Taking my technical hat off, I believe in the years ahead that we could see a perfect storm in food prices brought on by a continually expanding world population (and a rising middle class that wants to move from rice and tofu to chicken, beef and fish) versus a slowly increasing food supply. Food, I believe, will be rationed by higher prices and fertilizer demand will rise and those companies will benefit.
Investors can do their homework now on these three names.
The first chart is from Agrium (AGU) and gives us the long term picture -- big run up and down in 2007 and 2008 with the commodity run up and decline. From the 2008 low we have a nice "stair step" advance the next six years. Prices have been pulling back/correcting so far this year. There is a year and a half period of sideways price action from mid-2013 through much of 2014 and this area should act as support as AGU pulls back. Rebasing around $90 would be a good place to look to position AGU from the long side. Also note the relatively flat on balance volume line which tells us that there was very little liquidation on the downward corrections over the years. AGU stayed in portfolios.
Chart two is Mosaic (MOS). MOS has been stuck in a roughly sideways pattern since late 2008. The interesting thing is the slightly rising on balance volume line at the bottom of the chart. Investors/traders have been slowly accumulating MOS. With a neutral trend investors may want to wait until prices have broken out over the highs of 2015.

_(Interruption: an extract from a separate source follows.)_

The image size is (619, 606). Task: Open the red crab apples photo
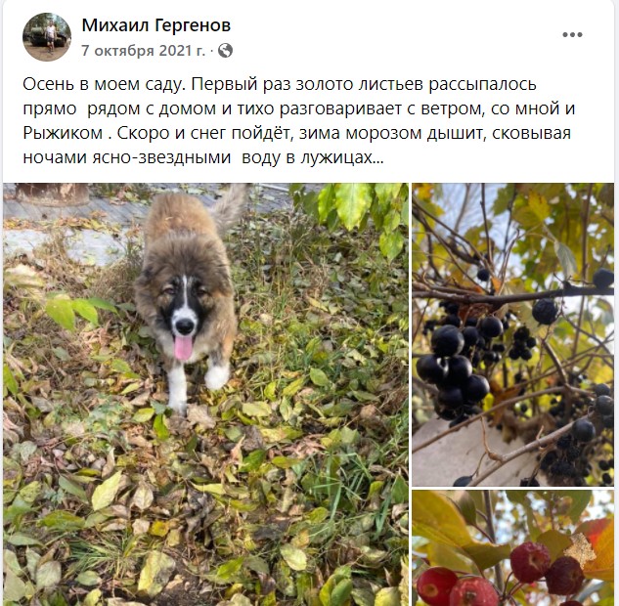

Our third chart is Syngenta (SYT). SYT shows that same "stair step" advance from its late 2008 low. Prices corrected lower for much of 2013 and 2014 before starting a sharp rally to new highs. The recent pullback should be viewed as a buying opportunity. Shares of Syngenta plummeted today after Monsanto (MON) dropped its $46 billion bid for the company. Support is around $65 and with the recent price action a "go slow" approach would be preferred.